This is part ten of a multi-part series reviewing Canada’s Anti-Spam Legislation in practice since its introduction in 2014 and the beginnings of enforcement in 2015. Crosslinks will be added as new parts go up.
Part 4: Case File – Compu-Finder
Part 5: Case File Anthology, 2015-2016
Part 6: Case File – Blackstone Education
Part 7: Case File Anthology, 2017-2018
Part 8: Case File – Brian Conley/nCrowd
Part 9: Case File Anthology, 2019-2022
Core resources:
Enforcement Actions Table (CASL selected)
A quick late 2023 update: the CRTC has published an NOV for Sami Medouini for what appears to be text-based phishing campaigns; NOV below:
File No.: 9110-2021-00606
File No.: 9110-2021-00606
To: Sami Medouni
Issue Date of Notice: 11 July 2023
Summary of investigation
The Canadian Radio-television and Telecommunications Commission (CRTC) is responsible for the administration of sections 6 to 46 of Canada’s Anti-Spam Legislation (the Act), and the Electronic Commerce Enforcement (ECE) division of the Commission investigates potential violations pursuant to the Act.
In March 2021, CRTC staff launched an investigation into a series of high-volume phishing campaigns and potential violations of paragraph 6(1)(a) of the Act.
Paragraph 6(1)(a) of the Act states that it is prohibited to send or cause or permit to be sent to an electronic address a commercial electronic message (CEM) unless the person to whom the message is sent has consented to receiving it, whether the consent is express or implied.

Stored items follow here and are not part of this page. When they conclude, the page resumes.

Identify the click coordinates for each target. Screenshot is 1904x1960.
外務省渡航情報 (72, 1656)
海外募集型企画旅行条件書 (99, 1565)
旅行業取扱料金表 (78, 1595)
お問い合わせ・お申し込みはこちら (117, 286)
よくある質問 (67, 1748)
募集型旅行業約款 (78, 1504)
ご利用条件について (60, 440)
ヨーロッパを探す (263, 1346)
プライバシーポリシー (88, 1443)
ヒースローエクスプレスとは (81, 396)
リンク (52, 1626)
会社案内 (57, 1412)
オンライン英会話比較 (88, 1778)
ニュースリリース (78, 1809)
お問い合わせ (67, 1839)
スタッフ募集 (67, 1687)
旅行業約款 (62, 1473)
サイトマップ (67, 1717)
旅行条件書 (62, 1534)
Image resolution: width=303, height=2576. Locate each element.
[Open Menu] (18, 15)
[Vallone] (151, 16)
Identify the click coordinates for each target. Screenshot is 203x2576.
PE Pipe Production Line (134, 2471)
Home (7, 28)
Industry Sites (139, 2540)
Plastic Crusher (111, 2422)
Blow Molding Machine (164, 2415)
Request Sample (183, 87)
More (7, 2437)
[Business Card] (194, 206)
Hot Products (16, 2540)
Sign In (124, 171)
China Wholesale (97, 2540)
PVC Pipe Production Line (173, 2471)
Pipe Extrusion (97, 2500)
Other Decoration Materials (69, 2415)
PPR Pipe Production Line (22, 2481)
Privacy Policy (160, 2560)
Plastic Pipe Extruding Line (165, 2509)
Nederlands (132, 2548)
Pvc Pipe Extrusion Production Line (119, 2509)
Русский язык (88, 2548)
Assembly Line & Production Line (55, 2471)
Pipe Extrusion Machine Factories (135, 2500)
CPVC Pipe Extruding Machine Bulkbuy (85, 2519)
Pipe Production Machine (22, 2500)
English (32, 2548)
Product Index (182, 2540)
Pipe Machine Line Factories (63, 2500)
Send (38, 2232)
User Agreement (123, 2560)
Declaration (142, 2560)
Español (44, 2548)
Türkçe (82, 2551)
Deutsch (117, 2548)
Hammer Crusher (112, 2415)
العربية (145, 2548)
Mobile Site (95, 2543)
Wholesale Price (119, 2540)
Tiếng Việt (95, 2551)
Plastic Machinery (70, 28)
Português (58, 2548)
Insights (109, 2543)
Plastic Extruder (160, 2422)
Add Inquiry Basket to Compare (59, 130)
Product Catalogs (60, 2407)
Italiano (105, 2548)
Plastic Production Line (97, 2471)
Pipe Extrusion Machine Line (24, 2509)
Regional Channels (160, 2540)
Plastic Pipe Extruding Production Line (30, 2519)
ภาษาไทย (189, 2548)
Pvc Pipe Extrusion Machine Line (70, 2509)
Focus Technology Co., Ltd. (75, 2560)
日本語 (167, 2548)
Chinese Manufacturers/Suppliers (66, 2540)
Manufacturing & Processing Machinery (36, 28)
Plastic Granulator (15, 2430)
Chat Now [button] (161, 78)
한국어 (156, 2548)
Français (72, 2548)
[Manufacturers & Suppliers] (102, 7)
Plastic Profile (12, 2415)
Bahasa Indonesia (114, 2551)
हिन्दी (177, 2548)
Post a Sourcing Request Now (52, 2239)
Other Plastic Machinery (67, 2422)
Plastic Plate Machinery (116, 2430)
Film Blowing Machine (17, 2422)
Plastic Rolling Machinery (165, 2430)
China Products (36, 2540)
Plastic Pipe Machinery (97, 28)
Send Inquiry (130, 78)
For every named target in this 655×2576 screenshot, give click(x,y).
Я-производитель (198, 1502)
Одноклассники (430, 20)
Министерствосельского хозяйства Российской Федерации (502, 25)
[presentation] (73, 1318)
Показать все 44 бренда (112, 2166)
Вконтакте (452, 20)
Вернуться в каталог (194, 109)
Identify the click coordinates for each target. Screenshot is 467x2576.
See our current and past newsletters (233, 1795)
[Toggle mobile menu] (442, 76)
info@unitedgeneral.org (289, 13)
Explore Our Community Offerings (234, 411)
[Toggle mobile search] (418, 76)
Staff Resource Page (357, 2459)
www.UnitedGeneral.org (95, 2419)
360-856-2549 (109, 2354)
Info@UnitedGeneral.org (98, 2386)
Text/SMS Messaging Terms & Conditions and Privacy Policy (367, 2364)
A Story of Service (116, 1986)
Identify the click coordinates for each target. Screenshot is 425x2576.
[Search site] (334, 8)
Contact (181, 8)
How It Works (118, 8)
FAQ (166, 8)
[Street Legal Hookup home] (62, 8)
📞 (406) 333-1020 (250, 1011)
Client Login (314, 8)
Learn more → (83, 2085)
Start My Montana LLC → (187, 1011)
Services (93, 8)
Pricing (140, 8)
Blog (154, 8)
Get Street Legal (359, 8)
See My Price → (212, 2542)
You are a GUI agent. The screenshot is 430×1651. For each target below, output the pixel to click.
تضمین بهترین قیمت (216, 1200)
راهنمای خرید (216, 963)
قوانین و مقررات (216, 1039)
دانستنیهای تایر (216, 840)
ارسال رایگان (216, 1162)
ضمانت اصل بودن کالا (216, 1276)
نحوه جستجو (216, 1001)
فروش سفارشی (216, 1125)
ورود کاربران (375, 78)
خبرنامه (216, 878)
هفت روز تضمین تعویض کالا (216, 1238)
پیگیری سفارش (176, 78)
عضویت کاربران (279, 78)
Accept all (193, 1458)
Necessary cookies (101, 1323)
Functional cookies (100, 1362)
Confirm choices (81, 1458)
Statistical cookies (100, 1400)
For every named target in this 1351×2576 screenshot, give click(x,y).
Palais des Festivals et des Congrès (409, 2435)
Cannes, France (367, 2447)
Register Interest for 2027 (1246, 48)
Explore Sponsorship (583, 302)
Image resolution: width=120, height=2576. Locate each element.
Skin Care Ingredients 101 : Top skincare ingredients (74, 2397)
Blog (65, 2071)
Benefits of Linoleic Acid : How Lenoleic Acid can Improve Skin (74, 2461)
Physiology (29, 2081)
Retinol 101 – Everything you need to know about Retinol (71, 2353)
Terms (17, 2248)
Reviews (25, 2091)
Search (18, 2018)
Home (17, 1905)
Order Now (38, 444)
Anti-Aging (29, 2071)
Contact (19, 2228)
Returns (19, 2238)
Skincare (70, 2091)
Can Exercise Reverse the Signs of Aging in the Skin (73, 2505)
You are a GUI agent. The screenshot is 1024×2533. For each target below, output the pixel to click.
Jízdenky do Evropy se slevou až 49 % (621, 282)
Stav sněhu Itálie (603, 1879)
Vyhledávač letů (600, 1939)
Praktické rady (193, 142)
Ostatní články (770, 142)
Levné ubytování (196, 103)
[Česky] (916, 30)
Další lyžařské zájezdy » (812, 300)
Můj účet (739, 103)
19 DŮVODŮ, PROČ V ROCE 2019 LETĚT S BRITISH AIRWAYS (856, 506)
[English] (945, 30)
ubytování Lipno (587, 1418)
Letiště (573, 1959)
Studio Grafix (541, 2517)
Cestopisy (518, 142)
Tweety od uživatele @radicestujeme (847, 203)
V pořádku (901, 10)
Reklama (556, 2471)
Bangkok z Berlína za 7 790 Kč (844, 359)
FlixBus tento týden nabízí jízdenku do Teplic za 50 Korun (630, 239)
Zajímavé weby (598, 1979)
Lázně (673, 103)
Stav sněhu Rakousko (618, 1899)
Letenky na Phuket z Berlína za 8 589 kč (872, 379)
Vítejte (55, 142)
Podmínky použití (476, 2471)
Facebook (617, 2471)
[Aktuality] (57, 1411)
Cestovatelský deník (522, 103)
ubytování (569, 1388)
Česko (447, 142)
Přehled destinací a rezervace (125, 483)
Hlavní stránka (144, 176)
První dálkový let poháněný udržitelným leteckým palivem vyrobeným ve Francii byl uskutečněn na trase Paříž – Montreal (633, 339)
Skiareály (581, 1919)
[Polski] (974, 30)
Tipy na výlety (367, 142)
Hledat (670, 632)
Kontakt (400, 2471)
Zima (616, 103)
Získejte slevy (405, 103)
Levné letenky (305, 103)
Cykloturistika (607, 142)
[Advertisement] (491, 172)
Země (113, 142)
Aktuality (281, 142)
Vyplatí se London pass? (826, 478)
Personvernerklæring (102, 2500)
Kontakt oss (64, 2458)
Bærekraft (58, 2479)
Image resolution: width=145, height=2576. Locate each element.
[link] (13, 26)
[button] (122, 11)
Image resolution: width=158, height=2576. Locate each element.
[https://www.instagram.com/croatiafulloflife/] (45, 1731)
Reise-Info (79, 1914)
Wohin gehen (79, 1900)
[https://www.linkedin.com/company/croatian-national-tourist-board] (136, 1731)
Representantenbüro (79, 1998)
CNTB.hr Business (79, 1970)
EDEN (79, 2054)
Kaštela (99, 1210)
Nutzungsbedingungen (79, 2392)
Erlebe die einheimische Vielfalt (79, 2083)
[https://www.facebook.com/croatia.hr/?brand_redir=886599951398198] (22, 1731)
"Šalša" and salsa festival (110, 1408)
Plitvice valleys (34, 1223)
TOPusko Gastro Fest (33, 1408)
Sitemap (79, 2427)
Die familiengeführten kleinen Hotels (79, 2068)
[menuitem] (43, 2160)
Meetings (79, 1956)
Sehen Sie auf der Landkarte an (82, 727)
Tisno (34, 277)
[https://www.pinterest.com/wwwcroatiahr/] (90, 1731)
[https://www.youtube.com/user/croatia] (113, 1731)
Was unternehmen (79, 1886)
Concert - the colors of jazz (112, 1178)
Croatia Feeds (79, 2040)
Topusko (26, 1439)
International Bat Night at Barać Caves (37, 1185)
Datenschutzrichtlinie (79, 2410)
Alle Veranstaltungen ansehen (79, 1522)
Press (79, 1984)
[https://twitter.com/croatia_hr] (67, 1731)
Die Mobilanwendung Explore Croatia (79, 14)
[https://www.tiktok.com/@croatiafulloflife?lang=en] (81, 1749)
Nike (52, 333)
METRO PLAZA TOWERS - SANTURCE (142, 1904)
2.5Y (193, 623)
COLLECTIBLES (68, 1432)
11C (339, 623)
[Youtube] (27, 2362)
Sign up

Pursuant to section 22 of the Act, a notice of violation has been served on Sami Medouni for committing six violations of paragraph 6(1)(a) of the Act.
Between 22 December 2020 and 14 January 2021, Sami Medouni sent or caused or permitted to be sent at least 31,925 phishing Commercial Electronic Messages (CEMs) without the consent of recipients, from fraudulently obtained telephone numbers.
Specifically, Sami Medouni sent the following commercial electronic messages without express or implied consent by using six different telephone numbers:
- 13,285 CEMs on 22 December, 2020;
- 18,138 CEMS between 22 and 23 December, 2020; and
- 502 CEMS on 14 January 2021.
In accordance with section 13 of the Act1Section 13 – Burden of proof: A person who alleges that they have consent to do an act that would otherwise be prohibited under any of sections 6 to 8 has the onus of proving it., the person who sends a CEM has the onus of proving that consent was obtained. There was no evidence obtained during the investigation to indicate that Sami Medouni obtained the necessary consent to send CEMs.
Information and evidence to support this investigation were gathered from multiple sources, including Notices to Produce pursuant to section 17 of the Act, and provided reasonable grounds to believe that, by using six separate phone numbers, Sami Medouni sent 31,925 CEMs without consent, representing six violations of paragraph 6(1)(a) of the Act.
Based on the information gathered in the investigation, the Director of the Electronic Commerce Enforcement division has issued a Notice of Violation, imposing an administrative monetary penalty of $40,000 to Sami Medouni.
Violations are connected to the number of phone numbers used — a “campaign” is a violation, not an individual message, so if Medouni allegedly bought a phone and used it to send CEMs until there were enough spam reports for carriers to block it, each phone would therefore represent a “campaign”. Ergo: six campaigns, comprised of 31K messages.
These are identified as phishing messages in the NOV itself; the CASL violation is strictly consent, but phishing is fraud under s380(1) of the Criminal Code. Unlike with Orcus, the CRTC does not mention investigations or criminal charges here.
This is only an NOV — I’ll update my overall stats when time allows, but this doesn’t change the math on final decisions (the differential between issued and imposed penalties is of interest, but I can’t update it until we get to the “imposed” part.
We’ll stay tuned on this, and move on to our wrap-up.
- 1Section 13 – Burden of proof: A person who alleges that they have consent to do an act that would otherwise be prohibited under any of sections 6 to 8 has the onus of proving it.